Chez Doux, ses cartons ne sont pas encore emballés. Mais Arnaud Marion vole déjà au secours d’une nouvelle entreprise. Appelé en 2012 au chevet du volailler breton, alors en redressement judiciaire, l’homme a quitté ses fonctions de président du directoire fin février, quelques jours après la validation par l’Autorité de la concurrence du rachat du groupe agroalimentaire, renfloué par la coopérative agricole Terrena.

Après quatorze ans passés dans le conseil et la banque, Arnaud Marion est devenu sauveteur d’entreprises, en créant il y a quinze ans Trans Consult International, un cabinet spécialisé dans la gestion de crise, l’analyse stratégique et les négociations. A 50 ans, l’homme dit s’être penché sur le sort de 220 sociétés et avoir assuré pas moins de 35 mandats de direction générale, participant ainsi à la sauvegarde de 5.000 emplois.

LE GOÛT DE LA MÉDIATION

Terrena lui avait bien proposé de rester à la tête de Doux, mais il a décliné, plaidant pour le recrutement d’un spécialiste du secteur, qui apporterait un regard neuf sur l’activité. C’est qu’Arnaud Marion n’intervient pas dans les entreprises en vitesse de croisière, leur préférant les opérations commandos au cours desquelles il peut construire, en un temps compté, la bonne stratégie.

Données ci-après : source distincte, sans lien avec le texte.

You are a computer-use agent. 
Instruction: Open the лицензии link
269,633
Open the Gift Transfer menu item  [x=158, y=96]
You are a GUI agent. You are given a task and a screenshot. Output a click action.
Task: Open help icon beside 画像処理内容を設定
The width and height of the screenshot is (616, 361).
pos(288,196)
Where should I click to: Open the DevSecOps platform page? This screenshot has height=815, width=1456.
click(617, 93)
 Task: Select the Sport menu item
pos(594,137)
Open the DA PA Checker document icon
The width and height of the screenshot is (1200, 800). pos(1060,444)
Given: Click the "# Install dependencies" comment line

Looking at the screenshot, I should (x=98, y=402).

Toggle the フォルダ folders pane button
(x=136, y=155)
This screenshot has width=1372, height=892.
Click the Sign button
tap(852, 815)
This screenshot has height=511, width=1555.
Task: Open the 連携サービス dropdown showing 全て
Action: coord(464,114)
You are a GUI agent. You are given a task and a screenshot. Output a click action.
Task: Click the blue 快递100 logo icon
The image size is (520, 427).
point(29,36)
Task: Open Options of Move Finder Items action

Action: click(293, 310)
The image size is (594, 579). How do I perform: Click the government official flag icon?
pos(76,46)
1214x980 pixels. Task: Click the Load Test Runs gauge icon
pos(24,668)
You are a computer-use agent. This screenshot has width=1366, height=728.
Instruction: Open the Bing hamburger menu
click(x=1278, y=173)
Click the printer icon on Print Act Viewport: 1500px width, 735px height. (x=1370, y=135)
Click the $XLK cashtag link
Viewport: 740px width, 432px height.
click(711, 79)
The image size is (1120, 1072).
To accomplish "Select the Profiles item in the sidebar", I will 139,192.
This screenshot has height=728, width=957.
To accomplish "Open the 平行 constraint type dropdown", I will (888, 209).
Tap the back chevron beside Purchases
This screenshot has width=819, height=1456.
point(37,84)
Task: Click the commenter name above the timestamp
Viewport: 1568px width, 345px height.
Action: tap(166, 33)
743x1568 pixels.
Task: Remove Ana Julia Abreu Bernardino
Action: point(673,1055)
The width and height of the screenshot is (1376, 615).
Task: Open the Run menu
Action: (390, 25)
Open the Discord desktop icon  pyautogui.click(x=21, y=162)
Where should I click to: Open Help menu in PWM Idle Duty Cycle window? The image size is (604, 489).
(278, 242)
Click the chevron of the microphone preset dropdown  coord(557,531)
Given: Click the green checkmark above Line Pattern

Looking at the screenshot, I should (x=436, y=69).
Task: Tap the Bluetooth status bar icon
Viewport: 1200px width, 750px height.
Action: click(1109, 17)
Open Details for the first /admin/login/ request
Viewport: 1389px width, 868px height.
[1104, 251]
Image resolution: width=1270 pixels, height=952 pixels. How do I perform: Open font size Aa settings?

Fils de militaire, habitué aux fréquents changements de caserne, il a acquis le goût de la négociation à l’occasion d’une mutation paternelle qui l’avait conduit à côtoyer les hommes du GIGN. Il aime jouer le rôle du médiateur, comme lors de son intervention en 2004-2005 au Lido, où il a déployé ses talents pour lever les blocages entre les deux familles actionnaires, permettant finalement de faire entrer Sodexo au capital.

“La négociation -avec les banques par exemple ou à travers la mobilisation des créances des clients- est un des leviers du manager de crise”, assure-t-il. Et de poursuivre : “Intervenir dans une situation de crise suppose de gérer le conflit, même si les deux notions ne se confondent pas. Ainsi, Doux était une société en crise, dont la direction était par ailleurs en conflit avec les syndicats et les salariés. Pour résoudre la crise, il fallait commencer par traiter le conflit.”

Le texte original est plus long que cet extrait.